Text section
Pineapple on pizza? No thanks. Meet the chefs bringing the real Italy to the UK

Rumeana JahangirNorth West
Volare Restaurant Jason Maimone smiles as he holds a pizza and another Italian dish in his restuarant. He wears a blue apron with the Italian tricolour over his chef whites.Volare Restaurant
Chef Jason Maimone said his Merseyside restaurant's menu "screams authentic"

It might be hard to imagine modern life without pizza or pasta, but Italian restaurant owner Onofrio Maimone remembers a time when there "wasn't even spaghetti on the shelves at Tesco - only spaghetti hoops".

Now his Southport restaurant Volare is among a series of independent eateries winning praise at the recent Italian Awards, which celebrates the finest authentic cuisine in the UK.

Maimone's son Jason won the best up-and-coming chef award, some 40 years after his father first arrived in the UK - when Italian cooking was far less prominent than today.

Ever since, the issue of what exactly constitutes truly "authentic" cuisine from the country has been keenly debated.

'Menu screams authentic'

Jason said that while many restaurants make tweaks to make meals more amenable to the British palette, Volare largely strives to keep things as traditional as possible.

Exercises
1. Please copy the article on Italian chefs word for word, everything from "Jason said that" down to "traditional as possible.".
2. Name every person the article on Italian chefs mentions by name.

Source material
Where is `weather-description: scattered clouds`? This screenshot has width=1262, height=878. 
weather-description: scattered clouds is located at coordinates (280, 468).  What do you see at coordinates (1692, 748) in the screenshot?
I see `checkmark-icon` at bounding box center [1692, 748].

Answers to the exercise
1.
Jason said that while many restaurants make tweaks to make meals more amenable to the British palette, Volare largely strives to keep things as traditional as possible.

2.
Rumeana Jahangir
Jason Maimone
Onofrio Maimone